→ **TASKS**
1. In the Budapest travel account, which park was the narrator walking through when a man jumped out and gave a Nazi salute?
2. In the Budapest travel account, rewrite the paragraph beginning "Except that the next sentence" as a short bulleted list that keeps its main facts.
3. Continue the Budapest travel account after its last sentence.

→ **SOURCE TEXT**
====
The first day we toured around Budapest, before we met up with our friends, was the day after we had toured Auschwitz. We were walking through the Imre Nagy memorial park (a freedom fighter from the 1956 anti-Communist Hungarian uprising). And there were a few punky-looking guys horsing around. I didn’t think much of this until one jumped in front of me, did a Nazi salute and said ZIG HEIL! I was horrified; these weren’t run-of-the-mill punks, but full-on neo-nazi/fascists. Unfortunately, they weren’t the last ones we would see in Budapest.
We got a notice at our hotel saying that the pride parade was the following day. YAY! We both like a party, so what luck to stumble upon that during our trip.
Except that the next sentence said they anticipated a counter-rally of intolerant folks, and the police would be called in to keep the peace. They recommended that we go across the river to see more distant sites that day, and stay out of the area to ‘avoid the commotion’ (read: violence.) We did go over to the other side of the river to see the castle and came back at the end of the parade. The police were packing up, and any evidence of parade or levity were gone.
====
→ **COLLECTED DATA**
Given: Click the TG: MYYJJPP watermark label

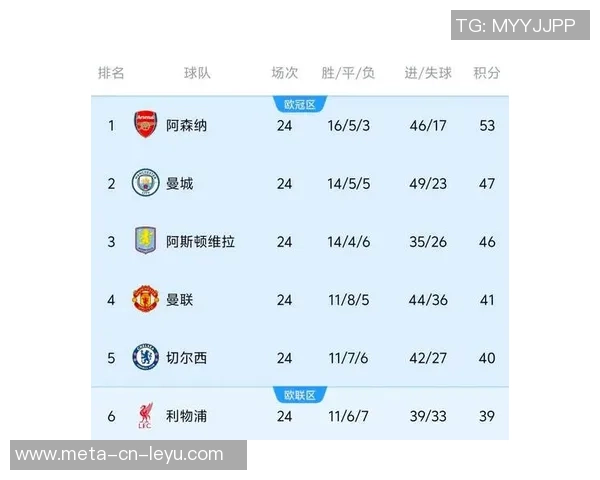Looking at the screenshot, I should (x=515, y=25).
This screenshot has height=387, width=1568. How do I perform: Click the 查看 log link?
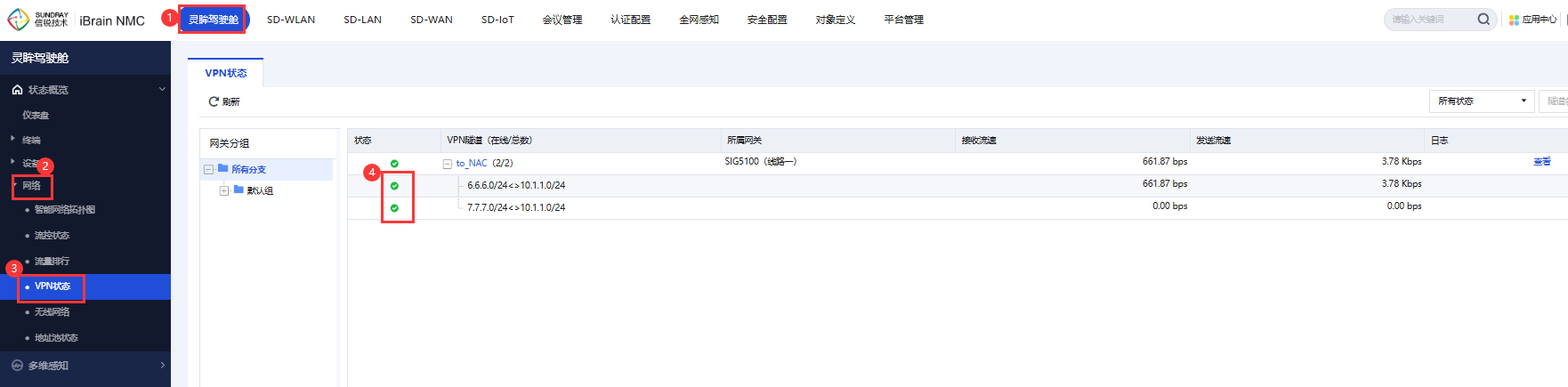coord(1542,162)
====
→ **SOLVED TASKS**
1. The Imre Nagy memorial park.

2.
- The hotel notice warned of an expected counter-rally by intolerant people, with police called in to keep the peace.
- It advised guests to cross the river to more distant sites and avoid the area.
- The narrator's group crossed the river to see the castle and returned as the parade ended.
- By then the police were packing up, and no sign of the parade or its festivity remained.

3.
What we did find was a lingering, vibrating current of anger and violence that was very unsettling. We were looking for a place to eat and kept hearing shouting and occasionally seeing pairs or small groups of young men running around. Some of these guys seemed to be hunting – there isn’t really another way to describe it. Very predatory, scanning faces and people and looking for someone to fight with. We were all glad they skimmed over us… although it makes me really mad that this level of intolerance and intimidation is changing limiting people’s freedom and expression. The obvious intent of this kind of bullying is to control people’s behaviour. That is terrorism, and that made me angry at the neo-nazis and sad for everyone else that gets intimidated by them (also a little shameful that I didn’t give them a piece of my mind, although common sense thankfully dictated a more conservative approach – blog activism!) I am glad the government sent in the police and the military to protect the paraders, but a bit bummed that the only way to open the skinhead’s mind seems to be with a baton.
Budapest is a mash up of two cities on either side of the Danube: Buda and Pest. We stayed at le Meridian, which was very grand, with crystal chandeliers and uniformed bellboys. We had a nice room on the top floor, marble and brocade.
Budapest was where we had planned to meet up with some of our teammates who had done their separate touring around Europe. We toured Budapest together for a day and shared stories over dinner. We felt very worldly. Erica and Chris had been in Italy; Inna and Erin had been in Munich and Salzburg.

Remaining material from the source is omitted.